*Objetivo indicado:* Transcribe sin cambios, del texto sobre Maribel Nazco, el fragmento que va desde "Había en Santa" hasta "compartir con ella.", ambos incluidos.

*Documento de origen:*
⁂
Había en Santa Cruz tres casas siempre encendidas. Una era la de Maribel Nazco, pintora de origen palmero, cuya obra en marcha nos tenía a todos asombrados. Ella misma era luminosa, suave y precisa, como una casa en las afueras, siempre dando luz a los que nos acercábamos. Ahora la he vuelto a ver, después de muchos años, y el encuentro ha sido como si anteayer nos hubiera invitado a conversar, con whisky en medio, en aquella hermosa casa encendida.

La he visto en Arona, donde Celestino Hernández, paisano suyo y como ella generoso y risueño hasta en los momentos difíciles, le ha preparado una exposición de homenaje y donde ella ha regalado al municipio una serigrafía que la representa: un puente. Maribel Nazco fue siempre un puente, un puente de reflexión y de alegría, una luz encendida para que subieran a verla quienes tuvieran algo que compartir con ella.

Me ha alegrado verla en Los Cristianos, Arona, precisamente. Si me permiten una pequeña intromisión personal en esta historia de amistad que ella representa, Los Cristianos fue la playa en la que yo descubrí la posibilidad mezclar la felicidad y la escritura; como se dice en El extranjero de Camus hablando de otro asunto mucho más dramático, esta es la playa en la que fui feliz. Encontrar a Maribel Nazco aquí otra vez añade a la experiencia de conocerla hace años otra gratitud a esta hermosa playa de arena inolvidable.
⁂
*Lista de ítems:*
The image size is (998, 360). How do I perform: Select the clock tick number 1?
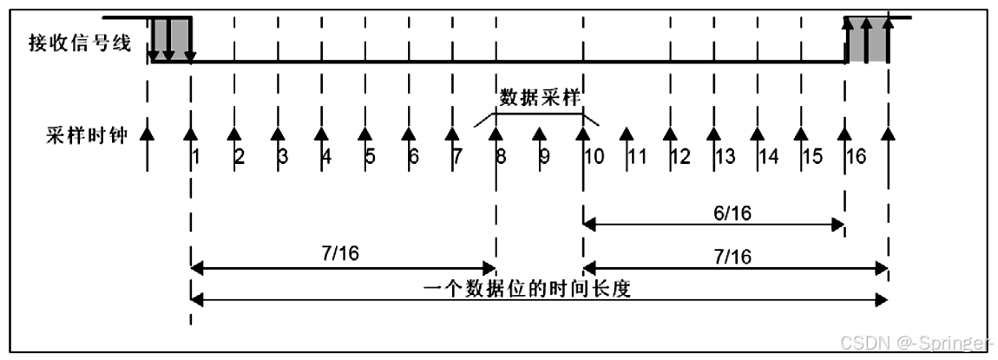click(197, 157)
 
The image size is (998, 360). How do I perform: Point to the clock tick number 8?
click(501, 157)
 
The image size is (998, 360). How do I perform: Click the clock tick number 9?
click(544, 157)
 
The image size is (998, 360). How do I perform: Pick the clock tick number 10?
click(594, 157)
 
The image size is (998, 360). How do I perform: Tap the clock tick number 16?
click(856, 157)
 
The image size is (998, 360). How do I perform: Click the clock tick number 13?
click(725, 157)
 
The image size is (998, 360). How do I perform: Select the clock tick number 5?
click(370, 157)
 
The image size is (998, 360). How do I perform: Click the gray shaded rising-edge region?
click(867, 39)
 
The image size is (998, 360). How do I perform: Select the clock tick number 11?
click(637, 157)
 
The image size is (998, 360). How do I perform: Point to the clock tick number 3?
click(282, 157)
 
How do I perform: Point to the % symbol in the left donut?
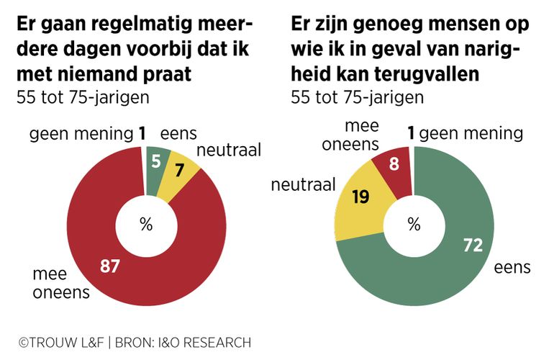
⁂
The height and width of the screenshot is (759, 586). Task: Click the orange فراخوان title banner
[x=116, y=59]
⁂
*Respuesta del ejercicio:*
Había en Santa Cruz tres casas siempre encendidas. Una era la de Maribel Nazco, pintora de origen palmero, cuya obra en marcha nos tenía a todos asombrados. Ella misma era luminosa, suave y precisa, como una casa en las afueras, siempre dando luz a los que nos acercábamos. Ahora la he vuelto a ver, después de muchos años, y el encuentro ha sido como si anteayer nos hubiera invitado a conversar, con whisky en medio, en aquella hermosa casa encendida.

La he visto en Arona, donde Celestino Hernández, paisano suyo y como ella generoso y risueño hasta en los momentos difíciles, le ha preparado una exposición de homenaje y donde ella ha regalado al municipio una serigrafía que la representa: un puente. Maribel Nazco fue siempre un puente, un puente de reflexión y de alegría, una luz encendida para que subieran a verla quienes tuvieran algo que compartir con ella.